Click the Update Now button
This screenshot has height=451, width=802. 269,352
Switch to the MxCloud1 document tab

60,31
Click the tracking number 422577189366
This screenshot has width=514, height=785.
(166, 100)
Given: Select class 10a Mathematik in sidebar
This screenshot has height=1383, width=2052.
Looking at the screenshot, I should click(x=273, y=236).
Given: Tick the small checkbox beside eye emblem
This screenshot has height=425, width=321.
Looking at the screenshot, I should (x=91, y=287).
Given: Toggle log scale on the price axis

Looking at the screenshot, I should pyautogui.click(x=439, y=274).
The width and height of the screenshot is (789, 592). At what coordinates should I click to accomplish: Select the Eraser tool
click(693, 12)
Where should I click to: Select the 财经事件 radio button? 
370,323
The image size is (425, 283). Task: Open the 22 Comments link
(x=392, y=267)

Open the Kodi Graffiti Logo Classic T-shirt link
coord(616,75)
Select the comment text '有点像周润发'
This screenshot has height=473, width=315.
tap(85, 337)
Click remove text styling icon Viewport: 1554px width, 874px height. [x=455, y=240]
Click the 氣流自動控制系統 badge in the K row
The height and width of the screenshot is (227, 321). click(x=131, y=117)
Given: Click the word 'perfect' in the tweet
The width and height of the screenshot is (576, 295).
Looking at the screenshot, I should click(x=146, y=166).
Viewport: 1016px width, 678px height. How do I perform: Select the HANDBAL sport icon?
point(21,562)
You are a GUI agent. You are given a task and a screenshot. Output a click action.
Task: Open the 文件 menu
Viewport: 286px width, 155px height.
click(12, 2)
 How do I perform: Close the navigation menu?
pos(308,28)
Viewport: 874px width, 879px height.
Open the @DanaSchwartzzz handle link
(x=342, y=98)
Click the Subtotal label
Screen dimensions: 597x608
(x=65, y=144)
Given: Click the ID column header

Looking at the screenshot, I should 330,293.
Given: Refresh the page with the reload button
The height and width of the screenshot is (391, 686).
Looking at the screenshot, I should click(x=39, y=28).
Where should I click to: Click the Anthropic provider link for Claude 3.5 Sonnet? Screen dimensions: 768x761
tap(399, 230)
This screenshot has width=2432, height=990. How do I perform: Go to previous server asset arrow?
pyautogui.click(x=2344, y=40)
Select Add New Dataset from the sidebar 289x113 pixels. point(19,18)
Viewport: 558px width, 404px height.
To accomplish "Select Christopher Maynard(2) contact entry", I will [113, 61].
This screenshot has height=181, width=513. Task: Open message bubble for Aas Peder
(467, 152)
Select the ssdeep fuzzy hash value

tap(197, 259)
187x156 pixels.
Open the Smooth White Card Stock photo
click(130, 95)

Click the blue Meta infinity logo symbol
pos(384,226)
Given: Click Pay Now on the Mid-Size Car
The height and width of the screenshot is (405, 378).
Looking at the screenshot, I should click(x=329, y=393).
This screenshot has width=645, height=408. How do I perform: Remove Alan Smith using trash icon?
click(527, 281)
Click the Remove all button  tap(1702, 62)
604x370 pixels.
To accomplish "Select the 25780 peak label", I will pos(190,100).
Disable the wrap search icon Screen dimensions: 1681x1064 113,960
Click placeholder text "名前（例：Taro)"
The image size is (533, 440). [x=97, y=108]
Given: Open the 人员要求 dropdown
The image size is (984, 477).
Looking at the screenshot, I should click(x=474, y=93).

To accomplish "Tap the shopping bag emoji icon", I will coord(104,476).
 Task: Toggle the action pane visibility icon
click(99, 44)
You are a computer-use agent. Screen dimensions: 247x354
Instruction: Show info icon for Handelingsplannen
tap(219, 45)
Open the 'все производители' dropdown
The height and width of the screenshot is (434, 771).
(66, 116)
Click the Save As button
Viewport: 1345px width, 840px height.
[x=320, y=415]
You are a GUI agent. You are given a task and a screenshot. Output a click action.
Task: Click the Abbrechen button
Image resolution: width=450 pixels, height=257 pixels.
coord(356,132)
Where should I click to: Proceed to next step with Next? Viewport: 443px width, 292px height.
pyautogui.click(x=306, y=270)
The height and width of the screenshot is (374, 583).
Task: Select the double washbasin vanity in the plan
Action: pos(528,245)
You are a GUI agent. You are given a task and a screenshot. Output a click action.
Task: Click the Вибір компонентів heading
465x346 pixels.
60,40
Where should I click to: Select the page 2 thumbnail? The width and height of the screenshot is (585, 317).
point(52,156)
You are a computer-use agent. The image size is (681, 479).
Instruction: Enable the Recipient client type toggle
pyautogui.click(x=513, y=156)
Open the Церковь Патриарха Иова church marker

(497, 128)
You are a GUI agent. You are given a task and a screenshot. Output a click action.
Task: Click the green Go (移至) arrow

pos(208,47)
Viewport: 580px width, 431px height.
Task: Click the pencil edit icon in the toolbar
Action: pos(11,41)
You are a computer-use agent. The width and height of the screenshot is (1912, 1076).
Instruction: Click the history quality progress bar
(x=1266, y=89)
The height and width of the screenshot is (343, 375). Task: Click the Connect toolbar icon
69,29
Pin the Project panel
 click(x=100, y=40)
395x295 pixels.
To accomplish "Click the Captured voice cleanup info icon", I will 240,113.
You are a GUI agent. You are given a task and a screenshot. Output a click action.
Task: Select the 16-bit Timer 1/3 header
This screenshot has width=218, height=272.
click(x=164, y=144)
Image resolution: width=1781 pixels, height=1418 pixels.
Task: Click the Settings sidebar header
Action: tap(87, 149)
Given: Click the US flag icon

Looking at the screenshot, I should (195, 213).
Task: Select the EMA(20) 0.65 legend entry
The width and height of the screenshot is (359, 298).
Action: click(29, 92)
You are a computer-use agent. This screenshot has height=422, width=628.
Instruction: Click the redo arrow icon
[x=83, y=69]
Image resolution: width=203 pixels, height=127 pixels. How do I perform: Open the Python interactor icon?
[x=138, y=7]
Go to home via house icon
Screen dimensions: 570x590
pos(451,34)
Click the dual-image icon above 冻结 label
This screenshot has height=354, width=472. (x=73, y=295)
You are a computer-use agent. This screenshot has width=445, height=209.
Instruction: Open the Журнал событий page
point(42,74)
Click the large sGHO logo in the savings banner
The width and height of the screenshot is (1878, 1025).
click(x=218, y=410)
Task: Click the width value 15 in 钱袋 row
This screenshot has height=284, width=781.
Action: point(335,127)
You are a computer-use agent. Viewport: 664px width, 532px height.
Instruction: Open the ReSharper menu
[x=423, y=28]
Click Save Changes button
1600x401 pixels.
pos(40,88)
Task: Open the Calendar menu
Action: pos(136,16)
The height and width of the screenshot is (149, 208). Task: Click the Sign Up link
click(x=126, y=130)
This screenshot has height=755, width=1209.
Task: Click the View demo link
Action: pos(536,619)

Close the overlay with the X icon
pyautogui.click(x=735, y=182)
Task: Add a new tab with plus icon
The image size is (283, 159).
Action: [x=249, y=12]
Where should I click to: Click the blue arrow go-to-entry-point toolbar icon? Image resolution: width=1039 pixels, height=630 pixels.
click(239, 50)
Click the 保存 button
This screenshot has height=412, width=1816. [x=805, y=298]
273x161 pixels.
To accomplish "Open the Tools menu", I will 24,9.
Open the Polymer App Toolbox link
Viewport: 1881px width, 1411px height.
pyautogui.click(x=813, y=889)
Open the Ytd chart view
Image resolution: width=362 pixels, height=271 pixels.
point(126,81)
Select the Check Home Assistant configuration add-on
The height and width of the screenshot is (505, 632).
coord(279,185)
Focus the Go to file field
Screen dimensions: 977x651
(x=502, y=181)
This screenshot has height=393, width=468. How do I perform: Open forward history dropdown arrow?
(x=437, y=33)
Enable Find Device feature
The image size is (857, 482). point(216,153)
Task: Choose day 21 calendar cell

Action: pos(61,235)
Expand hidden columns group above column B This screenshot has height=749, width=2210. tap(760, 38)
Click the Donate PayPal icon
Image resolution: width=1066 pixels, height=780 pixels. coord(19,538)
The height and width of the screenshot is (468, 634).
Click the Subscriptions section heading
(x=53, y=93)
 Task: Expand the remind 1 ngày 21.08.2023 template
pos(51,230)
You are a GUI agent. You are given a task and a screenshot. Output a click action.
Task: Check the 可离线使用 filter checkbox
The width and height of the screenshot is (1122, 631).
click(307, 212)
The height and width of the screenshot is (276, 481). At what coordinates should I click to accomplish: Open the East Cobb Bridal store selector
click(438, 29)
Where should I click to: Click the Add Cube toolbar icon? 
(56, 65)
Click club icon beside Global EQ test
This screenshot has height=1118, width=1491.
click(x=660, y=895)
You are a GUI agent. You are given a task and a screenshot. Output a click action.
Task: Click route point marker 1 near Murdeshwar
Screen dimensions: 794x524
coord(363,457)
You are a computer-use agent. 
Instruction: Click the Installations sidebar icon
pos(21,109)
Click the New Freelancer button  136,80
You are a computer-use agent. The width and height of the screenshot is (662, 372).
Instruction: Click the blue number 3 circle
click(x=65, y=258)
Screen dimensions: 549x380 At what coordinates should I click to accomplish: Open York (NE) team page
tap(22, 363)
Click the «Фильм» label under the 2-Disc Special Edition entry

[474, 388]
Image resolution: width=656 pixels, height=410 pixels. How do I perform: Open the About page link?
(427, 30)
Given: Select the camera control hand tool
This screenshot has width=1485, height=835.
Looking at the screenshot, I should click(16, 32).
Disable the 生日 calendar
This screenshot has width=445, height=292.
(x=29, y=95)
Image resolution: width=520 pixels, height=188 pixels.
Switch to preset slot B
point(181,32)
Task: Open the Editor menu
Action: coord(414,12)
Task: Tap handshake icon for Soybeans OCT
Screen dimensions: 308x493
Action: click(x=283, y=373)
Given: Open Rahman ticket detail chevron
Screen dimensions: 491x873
=-=-=
## DO THIS
Reproduce verbatim the lines between the line holding "Select Add New" and the line holding "pos(384,226)", inclusive.

## WRITTEN ANSWER
Select Add New Dataset from the sidebar 289x113 pixels. point(19,18)
Viewport: 558px width, 404px height.
To accomplish "Select Christopher Maynard(2) contact entry", I will [113, 61].
This screenshot has height=181, width=513. Task: Open message bubble for Aas Peder
(467, 152)
Select the ssdeep fuzzy hash value

tap(197, 259)
187x156 pixels.
Open the Smooth White Card Stock photo
click(130, 95)

Click the blue Meta infinity logo symbol
pos(384,226)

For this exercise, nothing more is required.